The result is a hung Parliament. Nepali Congress probably benefited the most from the alliance, even as Maoist Centre and Unified Socialist disappointed, with the latter failing to qualify as a national party. The UML exceeded expectations, despite the five-party alliance’s attempt to crush it. Oli (Jhapa) won. So did Deuba (Dadeldhura), Dahal (Gorkha; Chitwan in 2017) and Nepal (Rautahat; Kathmandu in 2017).
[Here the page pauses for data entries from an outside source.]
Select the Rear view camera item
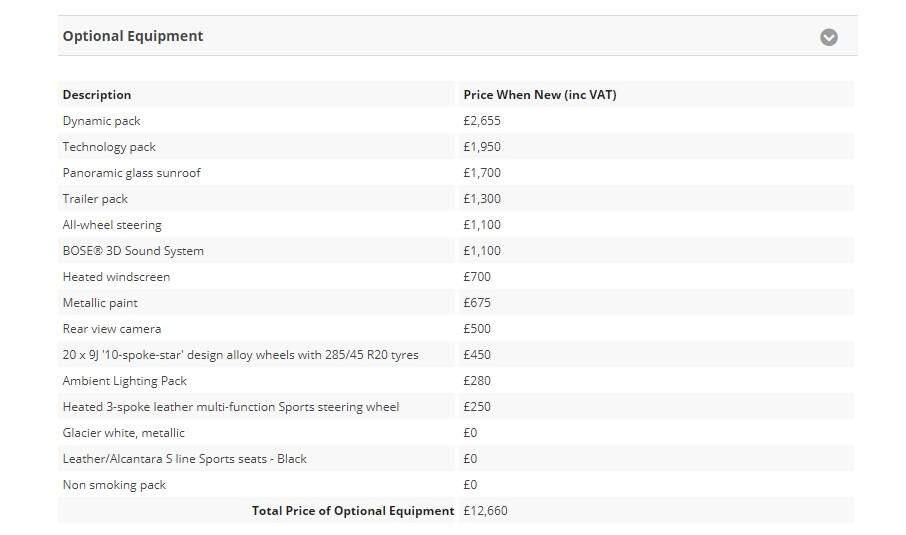 pos(112,329)
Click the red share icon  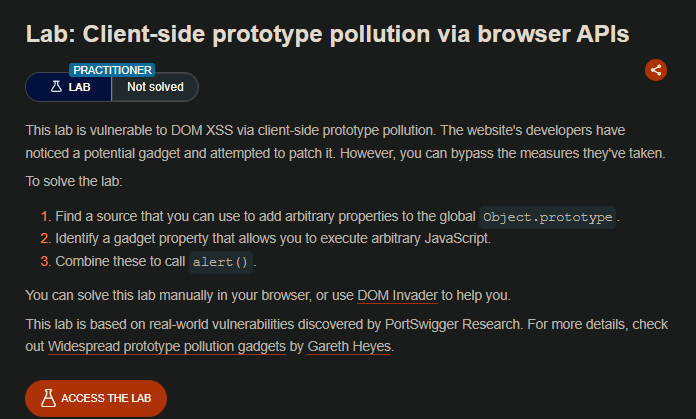point(656,69)
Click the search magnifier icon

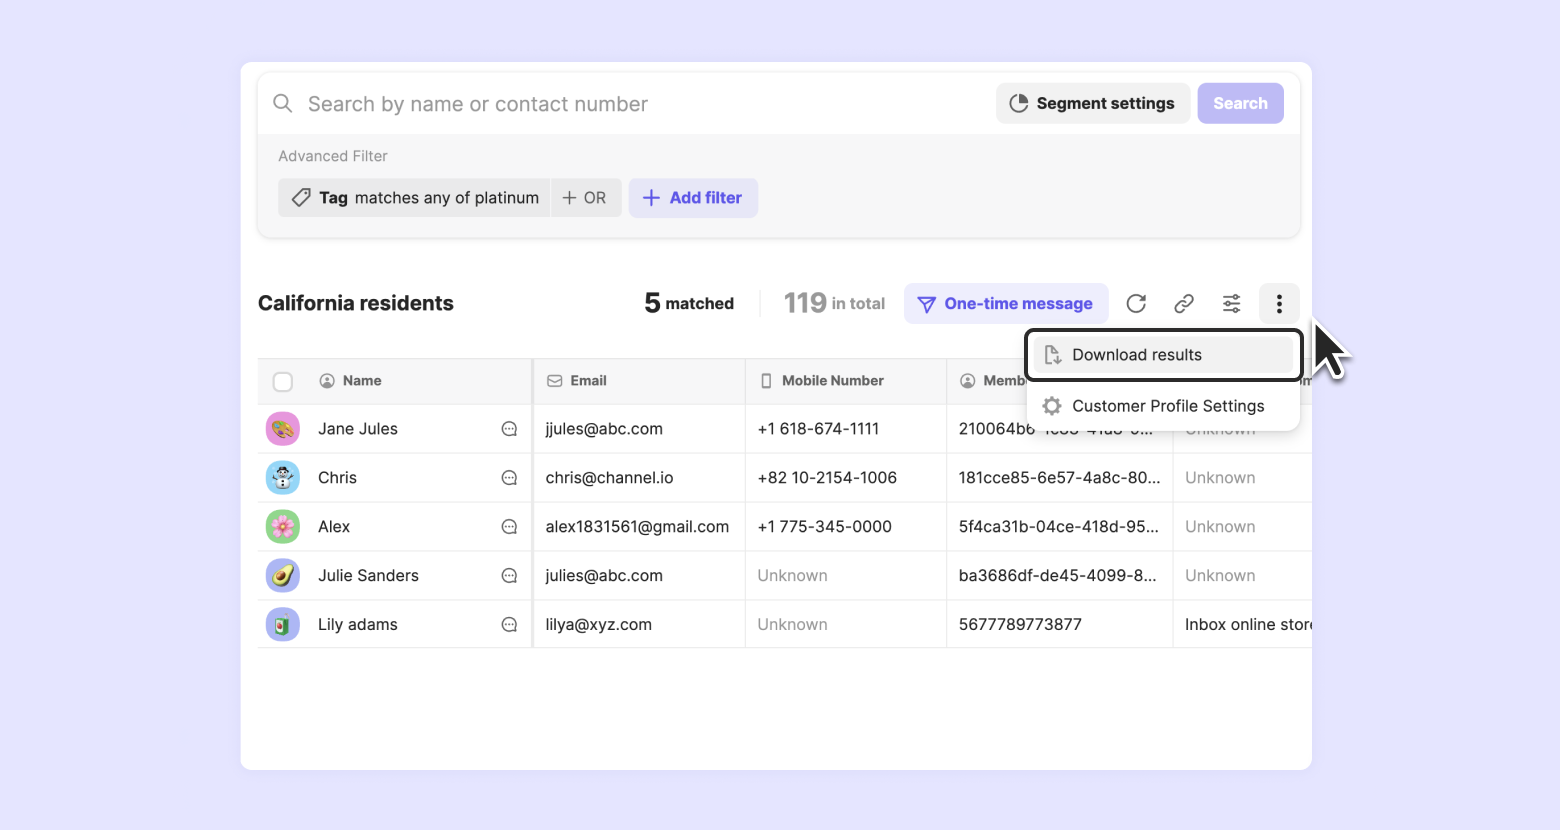283,104
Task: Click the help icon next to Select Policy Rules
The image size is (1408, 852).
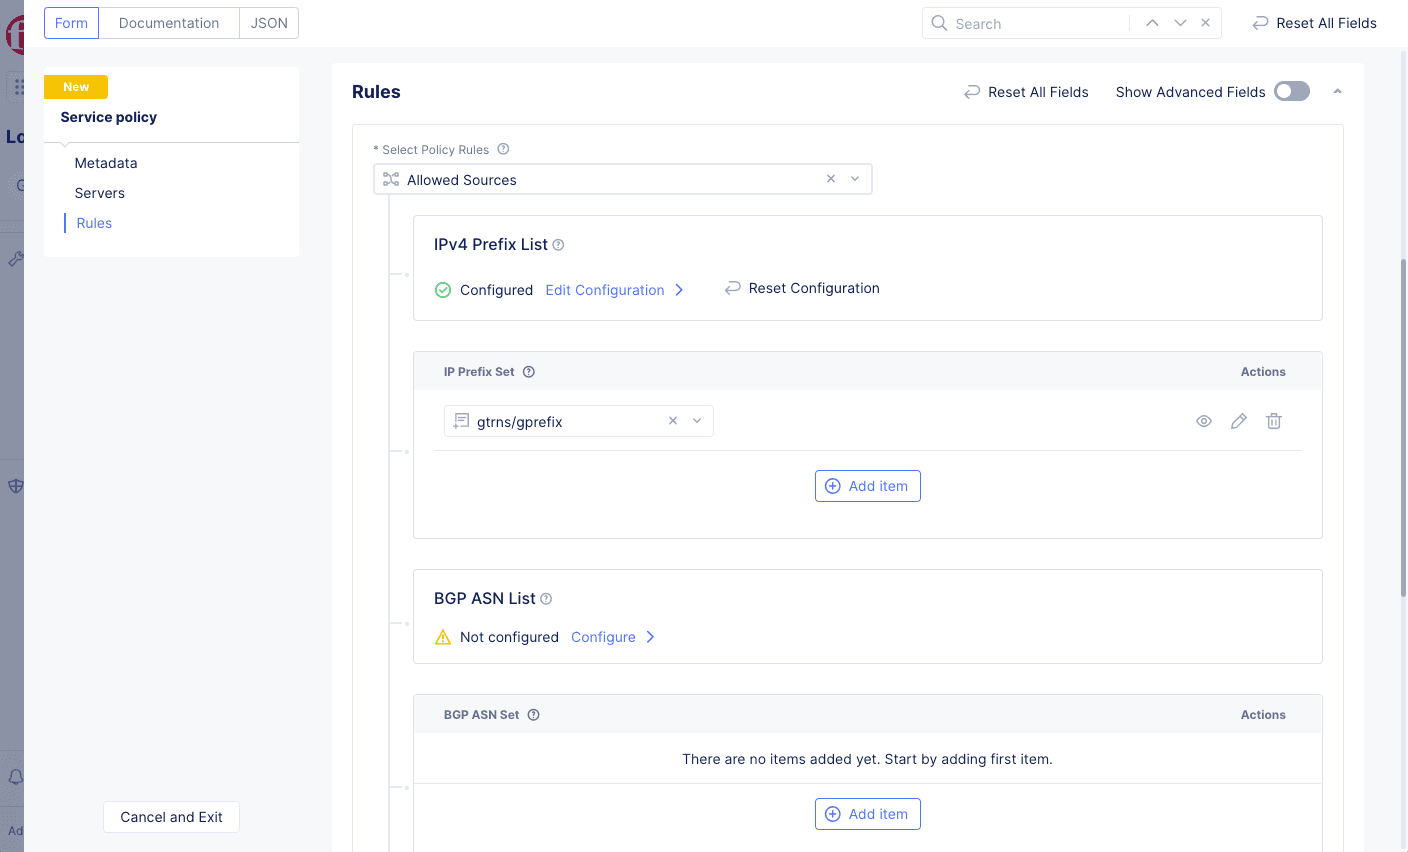Action: 504,149
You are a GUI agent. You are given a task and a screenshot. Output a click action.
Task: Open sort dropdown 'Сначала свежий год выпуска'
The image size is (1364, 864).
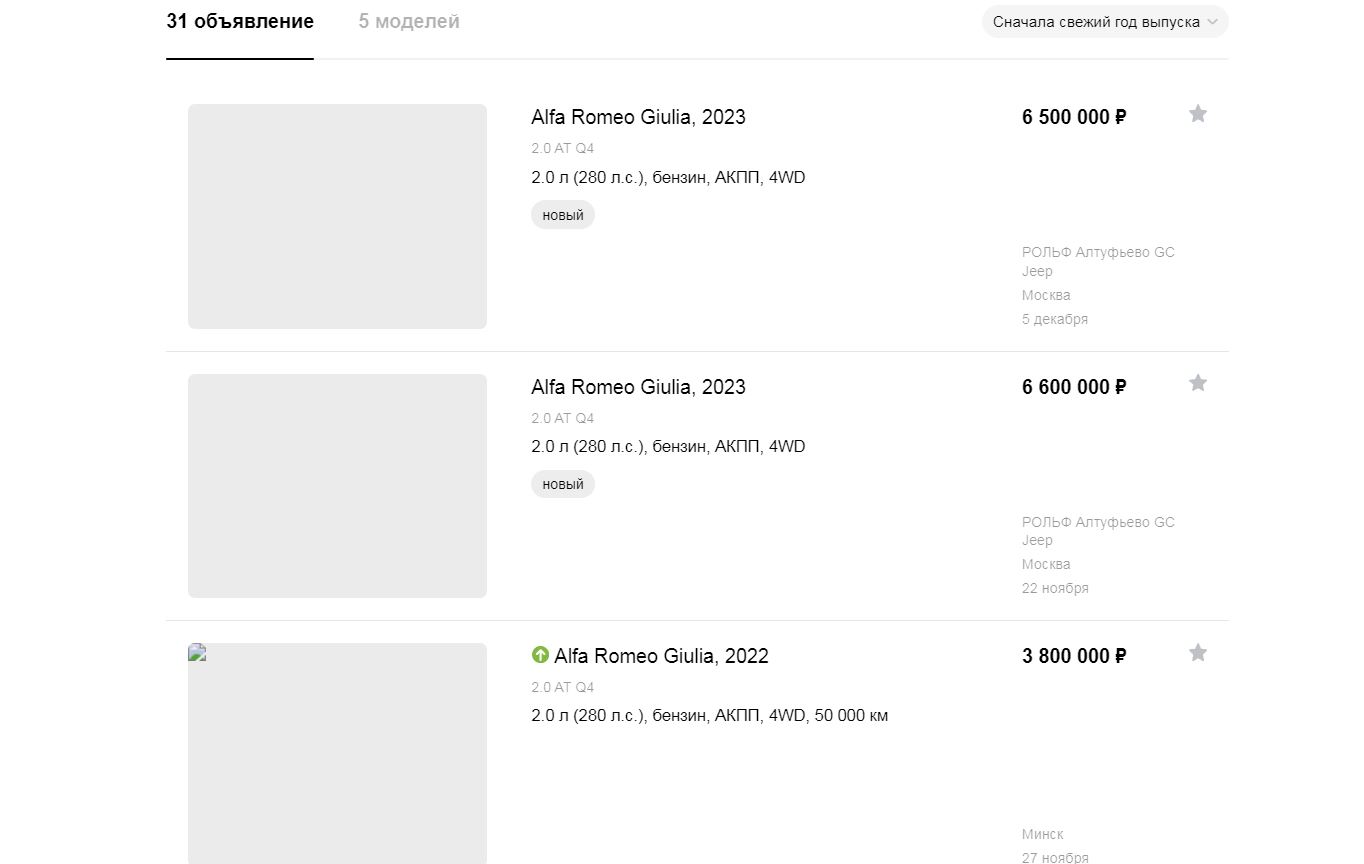[1105, 22]
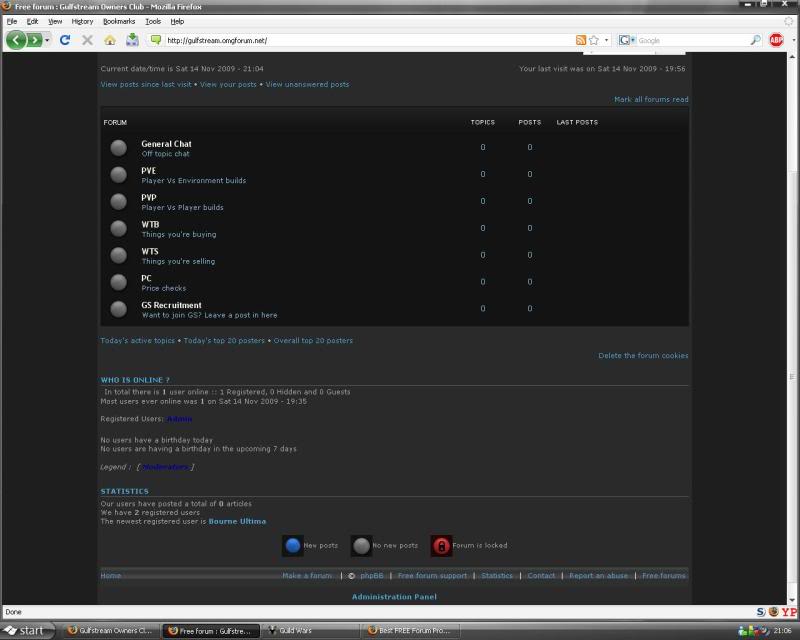
Task: Click the Stop loading X icon
Action: [x=87, y=40]
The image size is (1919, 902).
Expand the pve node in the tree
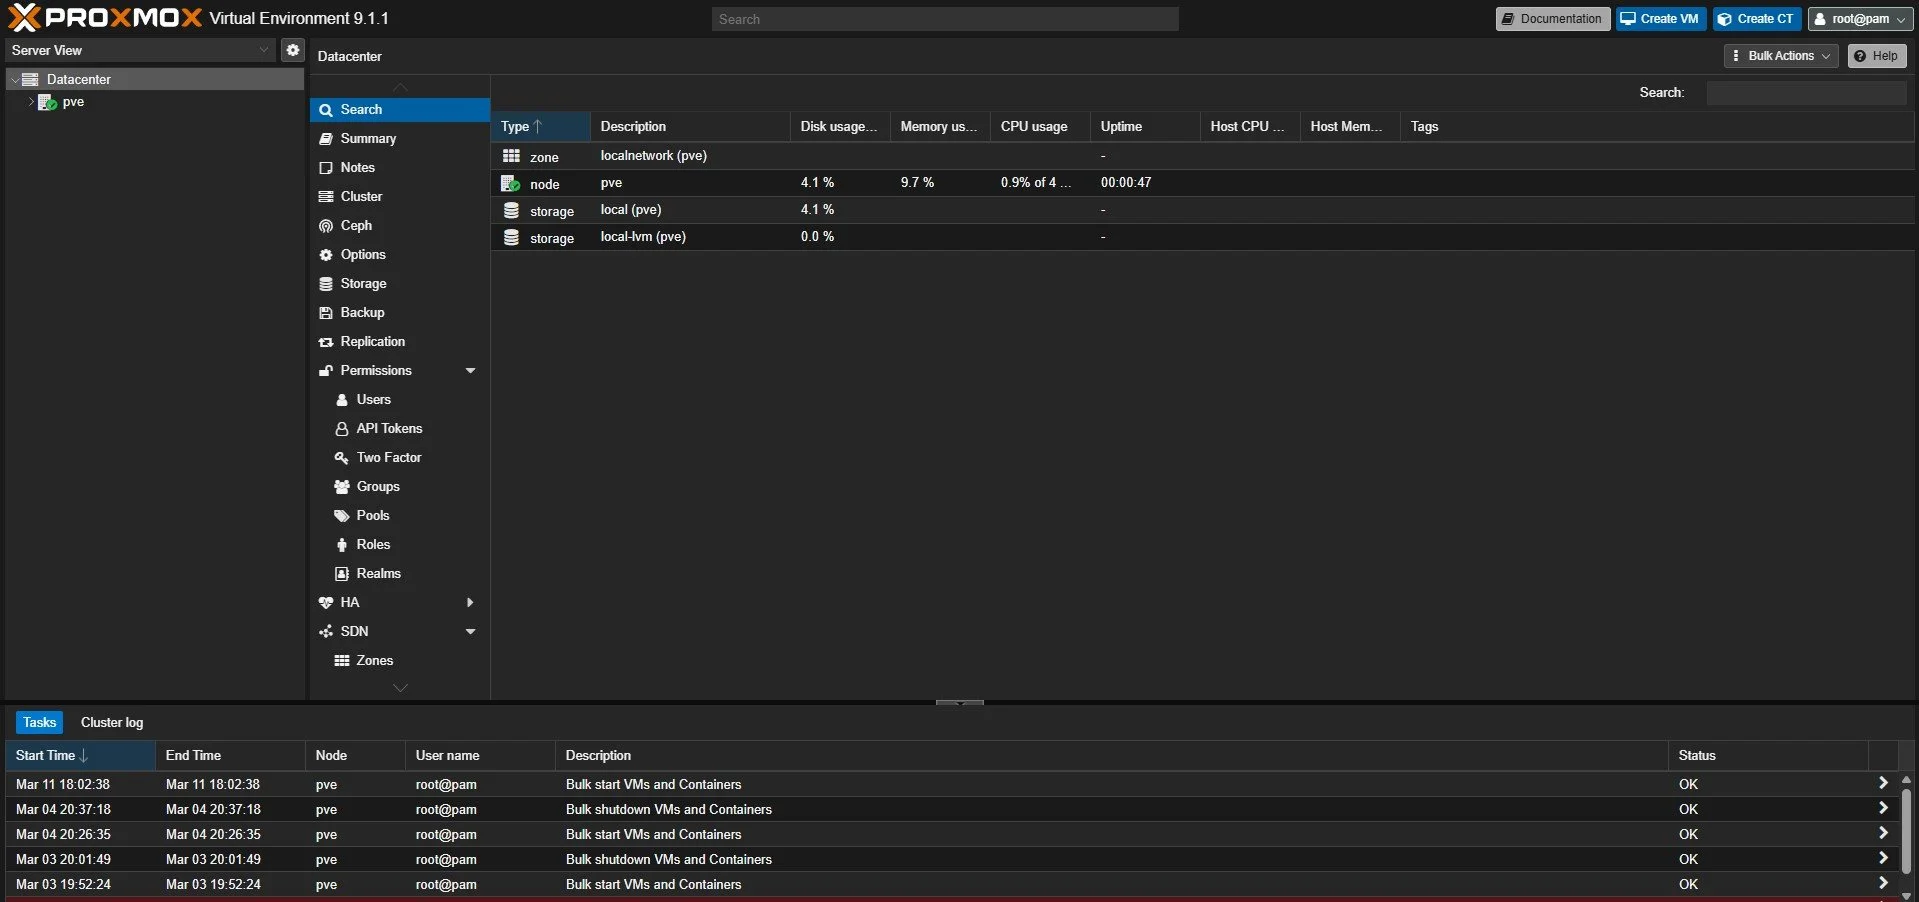pyautogui.click(x=31, y=102)
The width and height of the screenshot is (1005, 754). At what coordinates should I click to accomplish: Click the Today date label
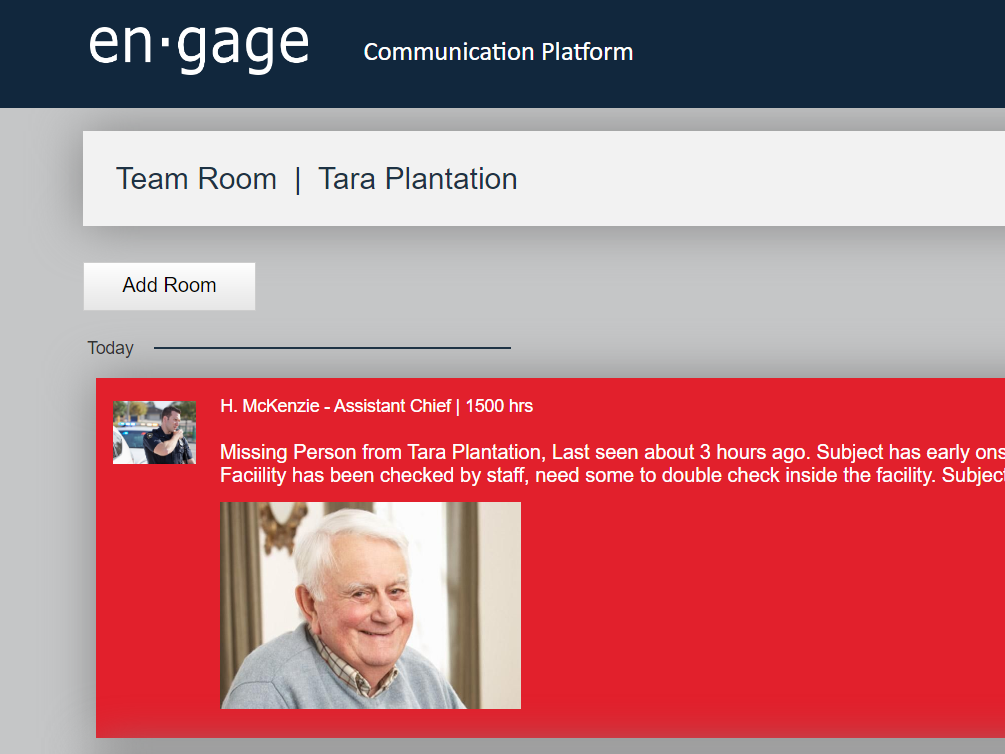[110, 348]
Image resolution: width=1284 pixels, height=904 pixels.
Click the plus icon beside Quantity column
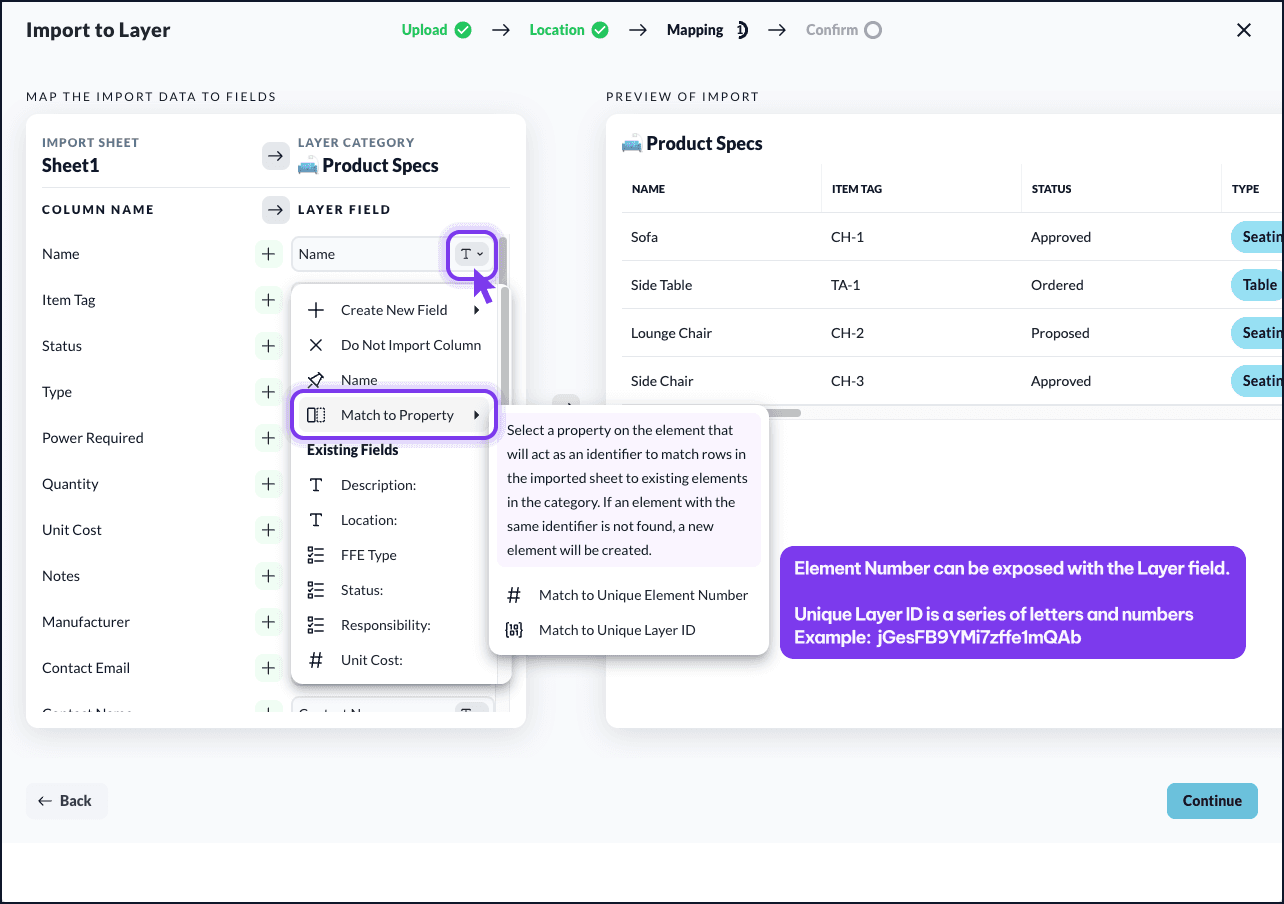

But several other erstwhile leading names bit the dust—Jhalnath Khanal (Unified Socialist), Upendra Yadav, Onsari Gharti (Maoist Centre), Hridayesh Tripathi (Janata Pragatishil Party), Bal Krishna Khand (Nepali Congress), and Kamal Thapa, who broke away from Rastriya Prajatantra Party to found Rastriya Prajatantra Party-Nepal.
Kamal Thapa’s Makawanpur loss is an example of shifting voter dynamics. His decision to contest using the UML’s symbol “sun” bore no fruit, losing to his former party’s Deepak Singh. UML voters clearly did not heed the party edict to vote for Thapa, who until recently batted for a return to monarchy, which the communists fought tooth and nail to overthrow. Another example is Manushi Yami Bhattarai, daughter of Babu Ram Bhattarai, who decided not to defend his Gorkha seat so Dahal could contest there. In return, Manushi got the support of the ruling five-party alliance in Kathmandu yet lost; it is probable most of the Nepali Congress votes went to Rastriya Swatantra Party’s Ganesh Parajuli.
Pass the baton
It is difficult to cast one’s vote in favour of someone who adheres to a different set of principles. Yet, this is exactly what the leading parties asked their supporters to do. It is one thing to forge an alliance to form a government post-election, but another to do this pre-election. Many frustrated voters changed sides, embracing Rabi Lamichhane’s Rastriya Swatantra Party. Janata Samajbadi Party and Loktantrik Samajwadi Party, who politicised the Madhes issue a little too much, were humbled, even as CK Raut’s Janamat Party is now seen as an alternative force. In many respects, this was a quiet revolution. No tires were burned, no bandh was enforced, and no bricks were thrown. Voters rebelled using the ballots.
The next revolution should come from within the leading parties. Voters want this. They are hankering for new faces and new ideas. Leaders in their 60s and 70s with years of experience have, sadly, only offered stale ideas and shown authoritarian tendencies. It is hard to argue democracy is fully in practice internally. Leaders like Oli, Dahal and Deuba are hardly ready to pass the baton. Nepali Congress General Secretary Gagan Thapa, who went to the polls projecting himself as future prime minister and won, is seemingly rebelling against this practice. The sooner the veterans read the tea leaves, the better. Or, the voters will do it for them in five years by showing them who is boss.
The risk is that the ruling class will shrug it off thinking the election outcome was a one-off. Such arrogance can prove even more costly. Already, the seeds of inter-and intra-party instability have been sown. Small parties can increasingly act as kingmakers, as the leading parties need their few seats to reach the magic number 138. There will be more horse-trading, squabbling and party politics. This is not the right recipe for Nepal to benefit economically from its proximity to China and India—two of the world’s largest economies. Hopefully, the new generation understands this equation better. Message to the old guard: Do the right thing, pass the baton.